Technically, I did write about the ALCS, just not here. As part of BP’s ongoing relationship with Sports Illustrated, Nate Silver and I did previews of both LCSs for the magazine. Without simply repeating the material therein, here’s what I’m looking at in what should be a classic postseason series:
The aces. I’m very excited about this matchup tonight. The two best pitchers in the AL this year, C.C. Sabathia and Josh Beckett, are going head to head in the first game of a semifinal. We don’t always get this lucky; Chris Carpenter vs. Jake Peavy in the 2004 NL Division Series is the only recent matchup that approaches this one, and after that you’re back to some Pedro Martinez starts during his peak. Beckett is coming off a wipeout of the Angels, while Sabathia scuffled through five innings against the Yankees and was helped along by his teammates to a win. Because the rest of the rotations are strong, this game doesn’t have quite the importance last night’s NLCS Game One did. However, it’s hard to win a short series if you don’t take advantage of having your ace on the mound, so tonight’s game is important.
The closers. Joe Borowski had a three-run lead Monday night, and thankfully so, as he allowed one home run and one near-homer. I was wrong in my prediction that a Yankee win in the ALDS would involved beating Borowski, but he remains the weak point of a strong Indians’ team. Any time Eric Wedge lifts someone named “Rafael” to bring in Borowski, the Red Sox’ chance of winning the game ticks upward. I’ll reiterate my prediction, wrong in the last round, that the Indians will lose a game they lead in the ninth due to their alignment of relievers. Jonathan Papelbon inspires no such doubt, while the men in front of him, Hideki Okajima and Manny Delcarmen, are comparable to the Tribe’s setup men.
The sluggers. David Ortiz and Manny Ramirez eviscerated the Angels. Because Ortiz was perceived as having an off year, and Ramirez actually had one, the two have been forgotten a little bit. They’re still an amazing two-man wrecking crew, each a dangerous combination of discipline, skill and raw power. Travis Hafner and Victor Martinez are great players; they’re just not Ortiz and Ramirez.

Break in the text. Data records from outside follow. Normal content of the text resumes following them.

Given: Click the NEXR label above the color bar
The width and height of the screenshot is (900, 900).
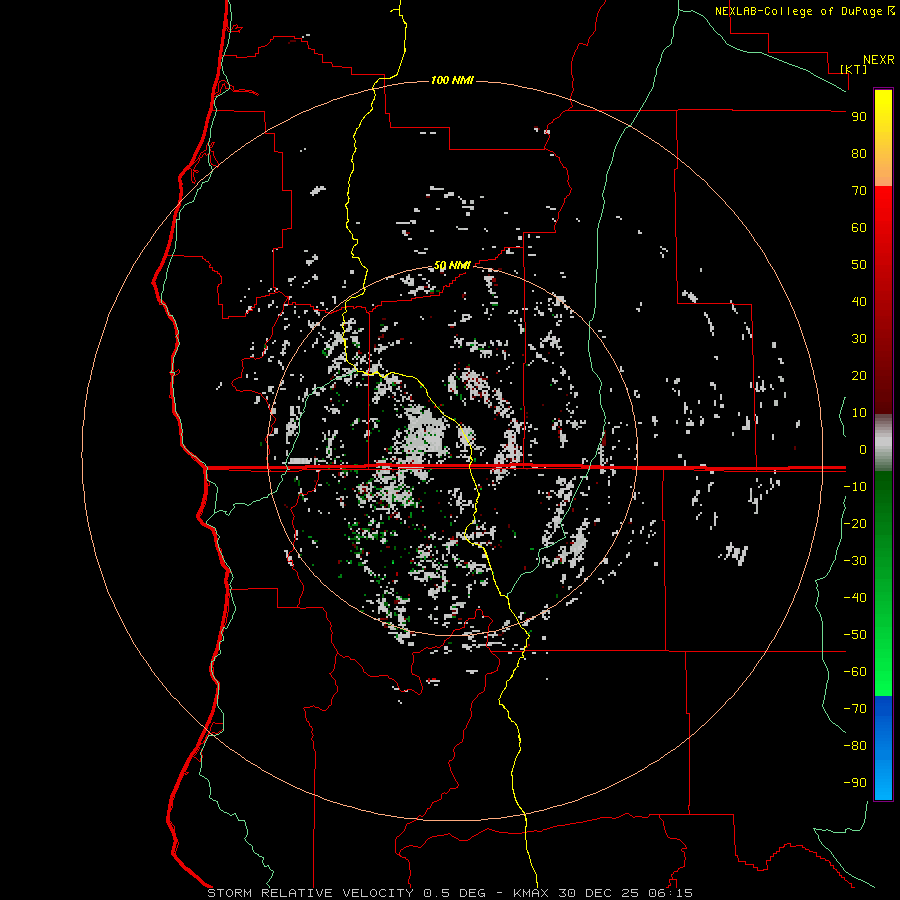Looking at the screenshot, I should (878, 59).
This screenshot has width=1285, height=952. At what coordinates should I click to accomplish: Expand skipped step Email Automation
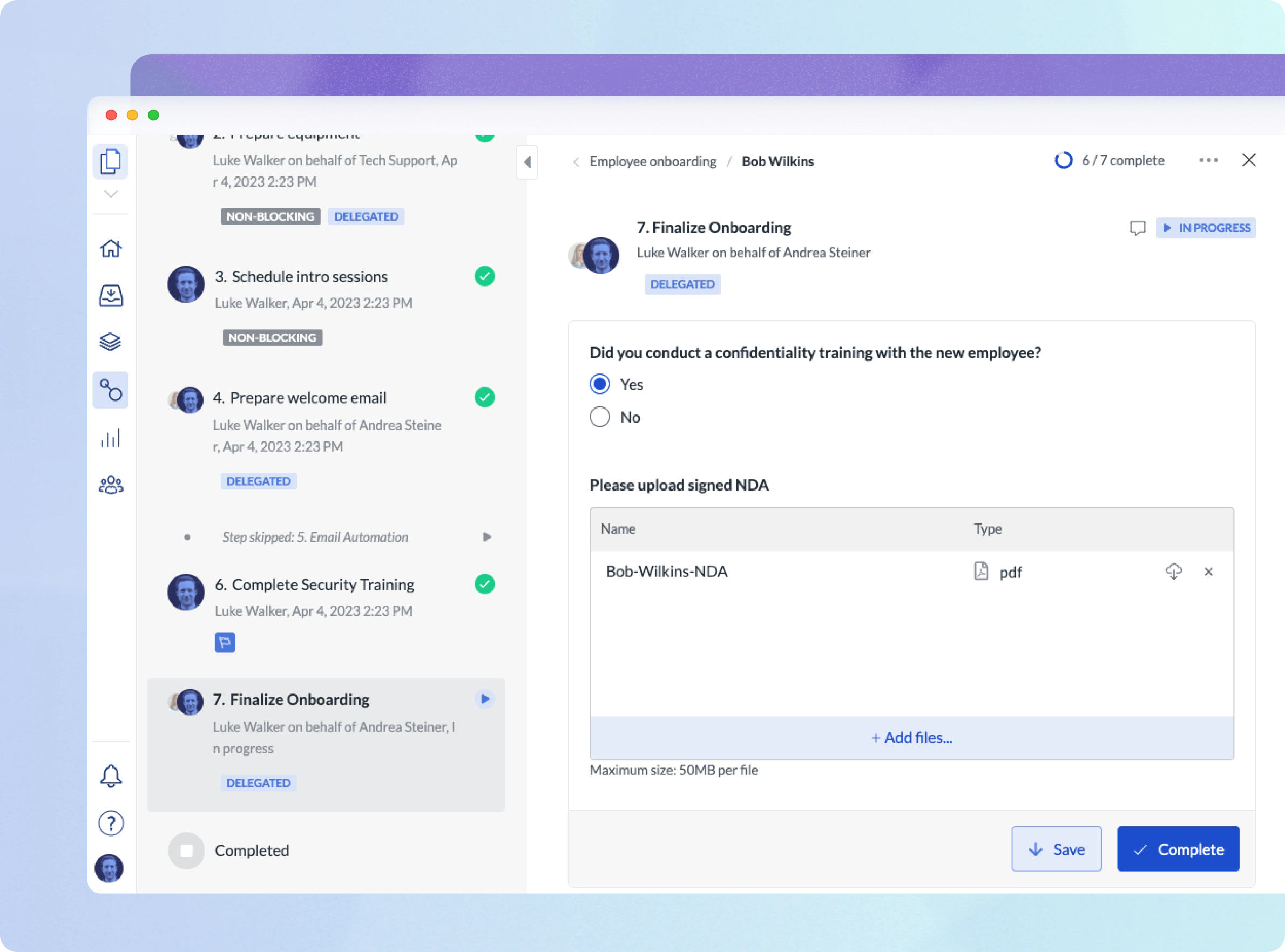(486, 537)
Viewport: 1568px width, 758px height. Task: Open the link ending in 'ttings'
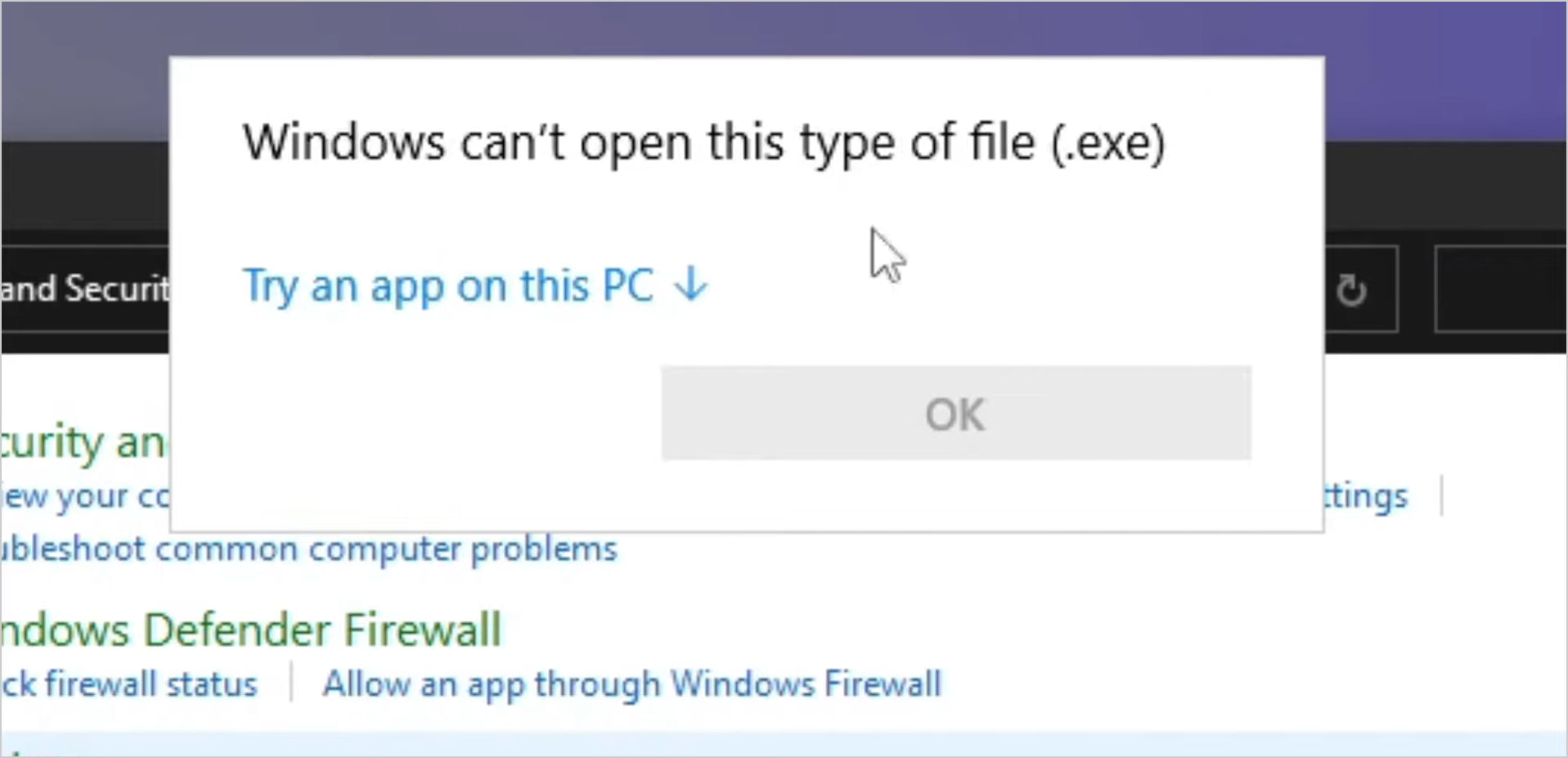pos(1366,496)
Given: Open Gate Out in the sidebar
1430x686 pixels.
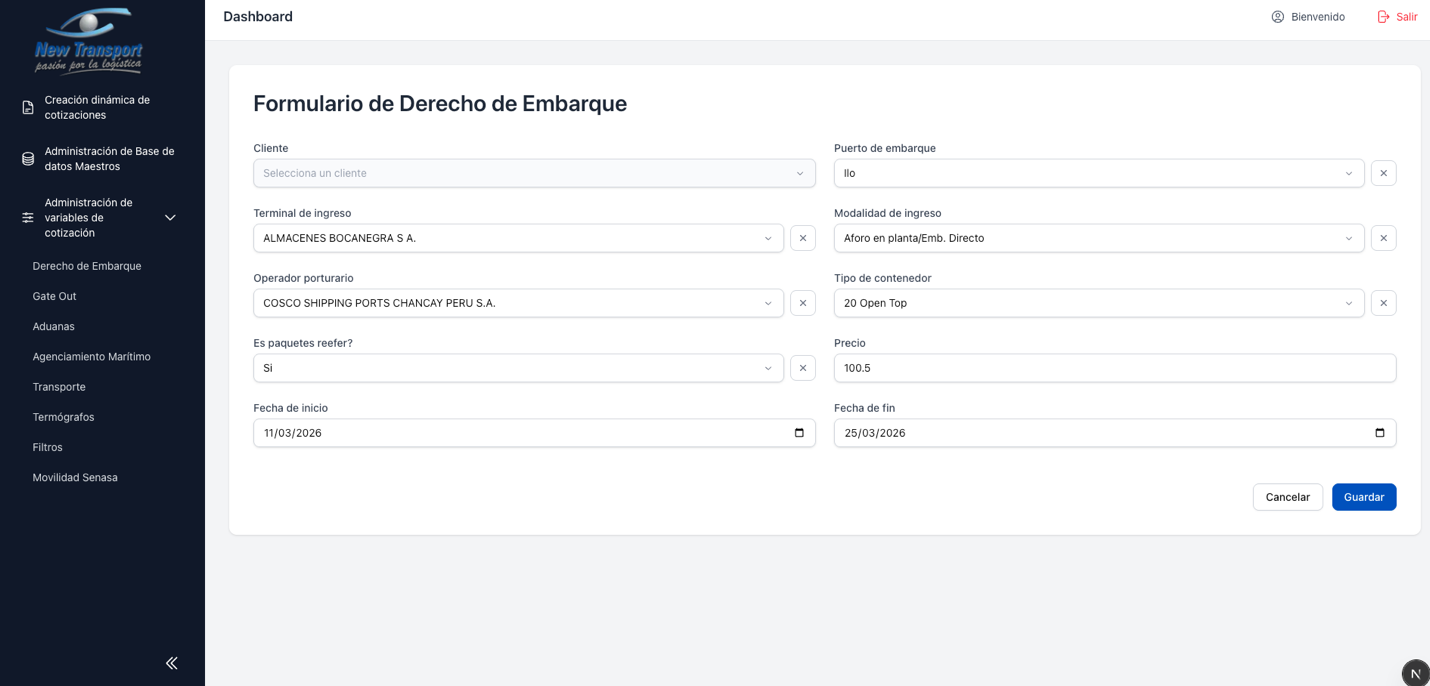Looking at the screenshot, I should point(54,296).
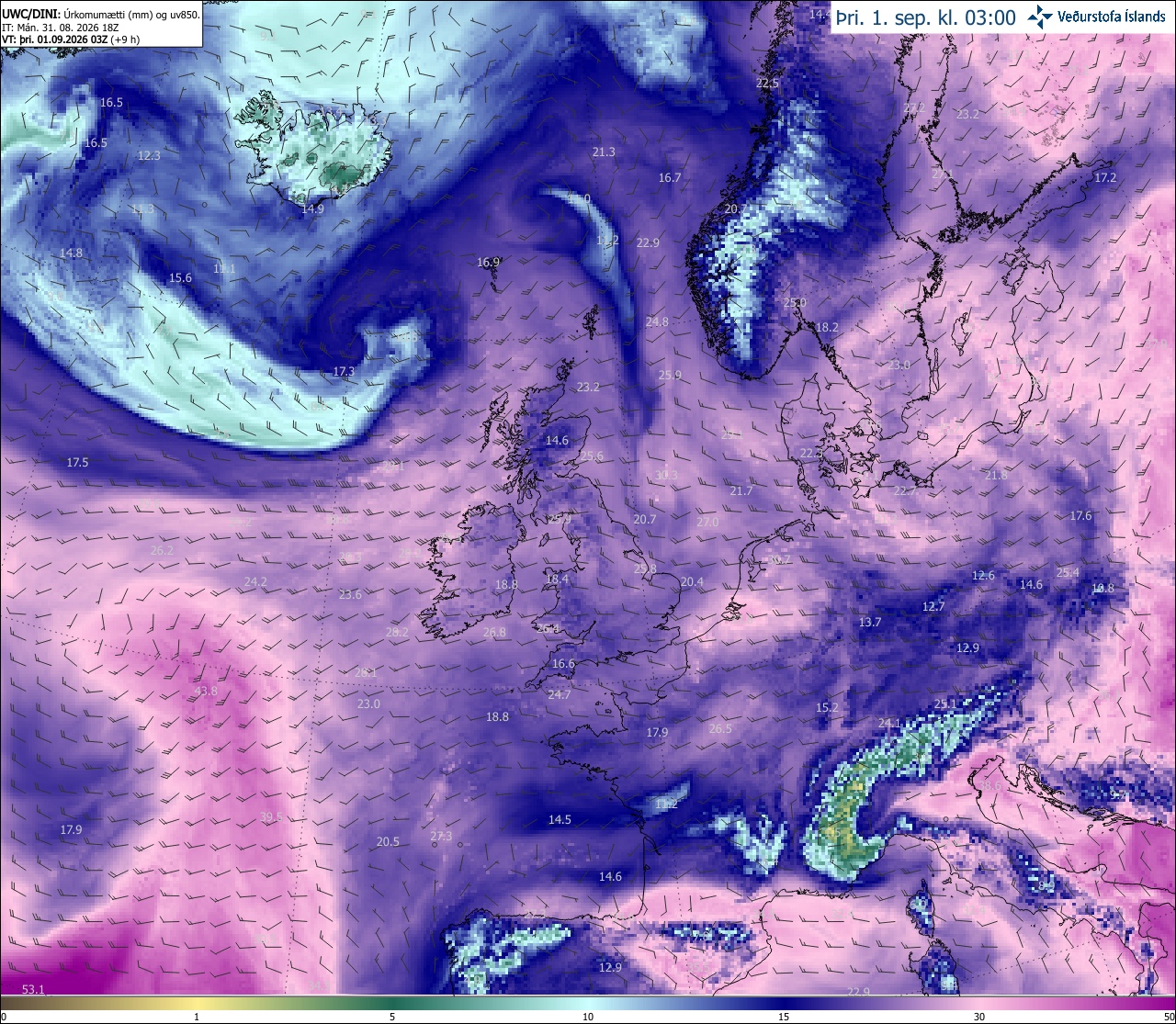Select the 17.2 value near Finland
1176x1024 pixels.
pos(1104,178)
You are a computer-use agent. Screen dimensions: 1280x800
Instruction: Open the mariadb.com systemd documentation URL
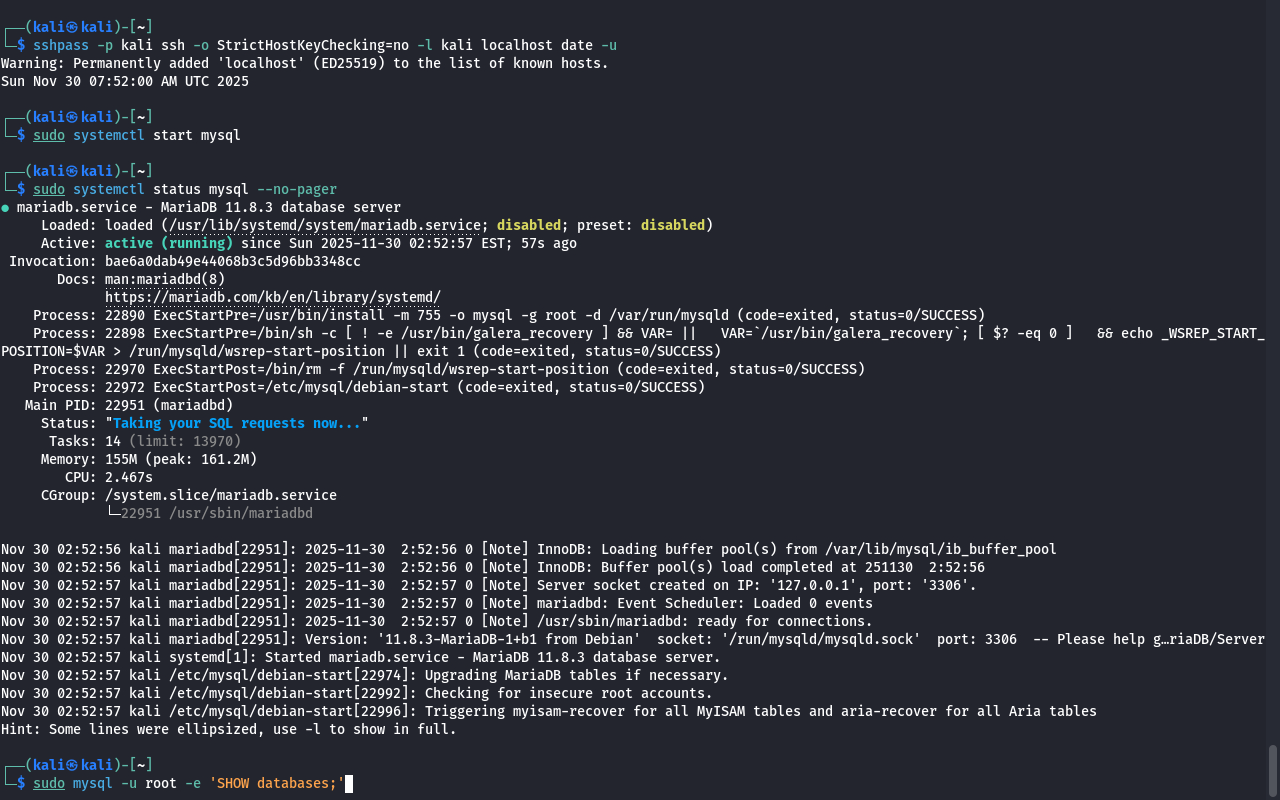(x=272, y=297)
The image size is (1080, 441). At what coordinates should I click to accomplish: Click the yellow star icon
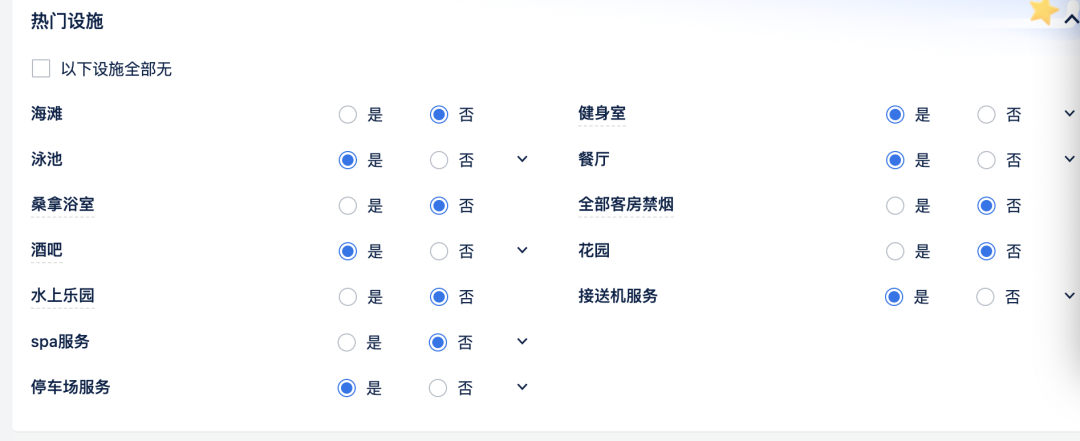(1044, 12)
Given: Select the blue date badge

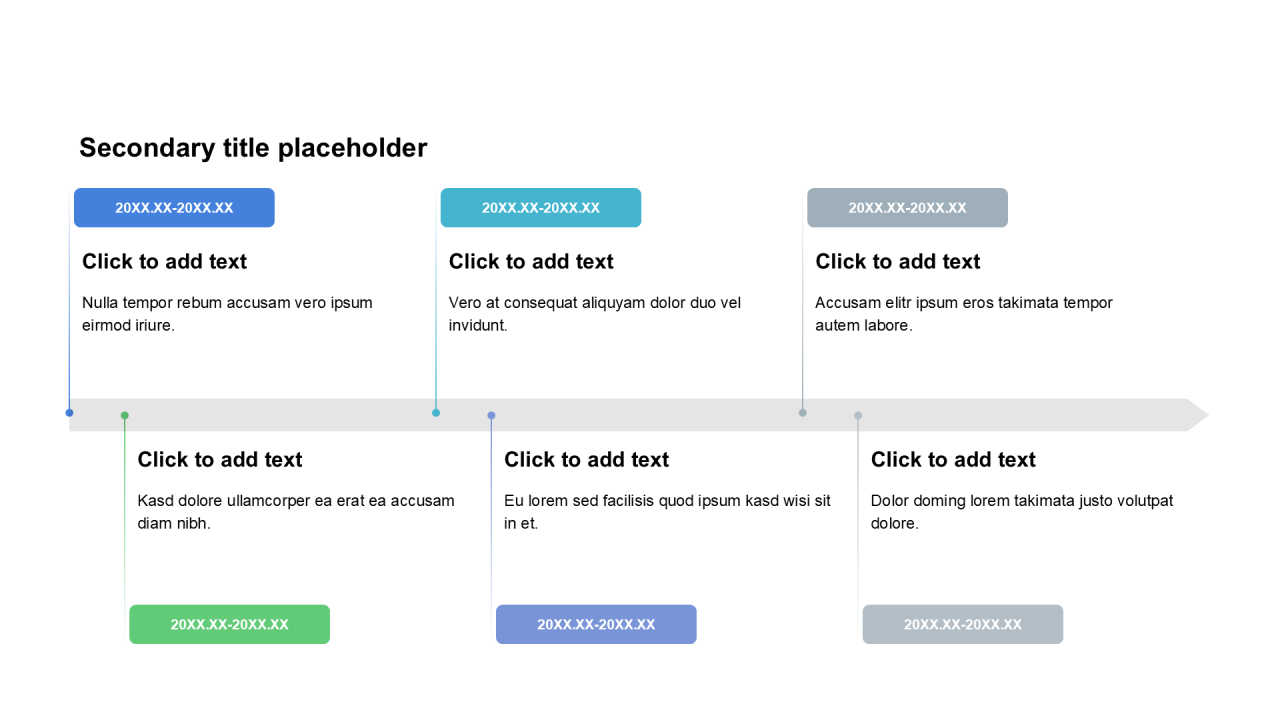Looking at the screenshot, I should pyautogui.click(x=174, y=208).
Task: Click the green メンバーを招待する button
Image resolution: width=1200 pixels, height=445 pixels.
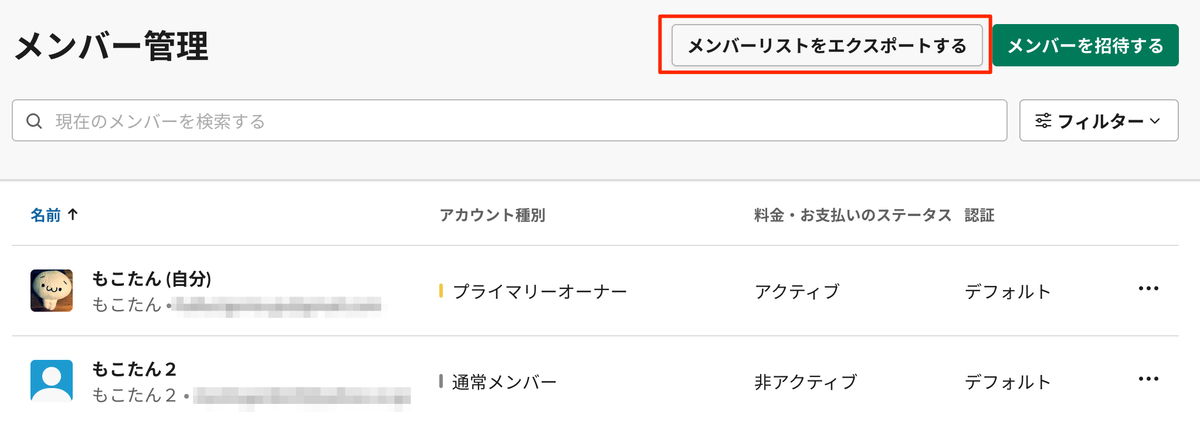Action: point(1085,46)
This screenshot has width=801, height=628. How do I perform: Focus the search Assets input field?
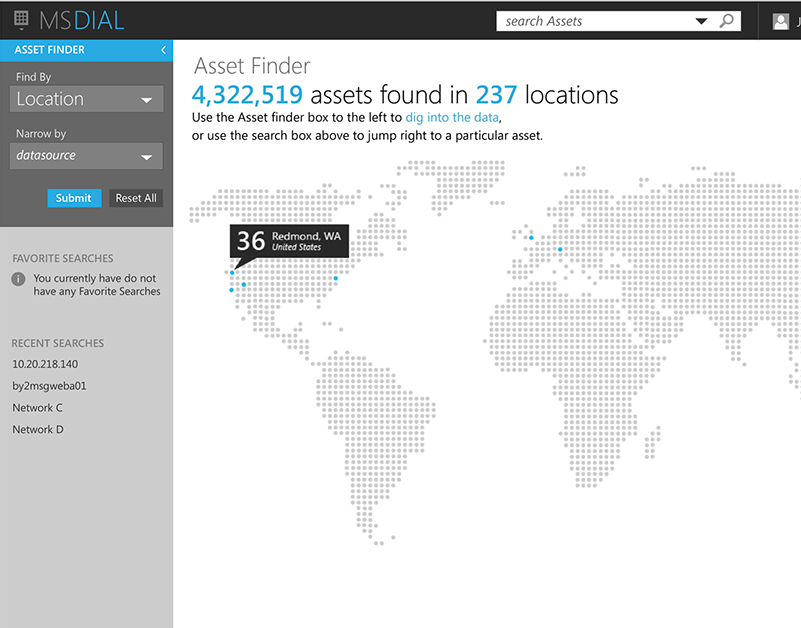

Two great teams, clearly the two best left in the postseason, and one has to go home. I originally predicted Red Sox in seven, when I thought a Game Seven matchup would feature Curt Schilling and Jake Westbrook. Knowing it would instead be the possibly fatigued Daisuke Matsuzaka starting for the home team gives me pause, but not enough to change my mind. Red Sox in seven. Barely.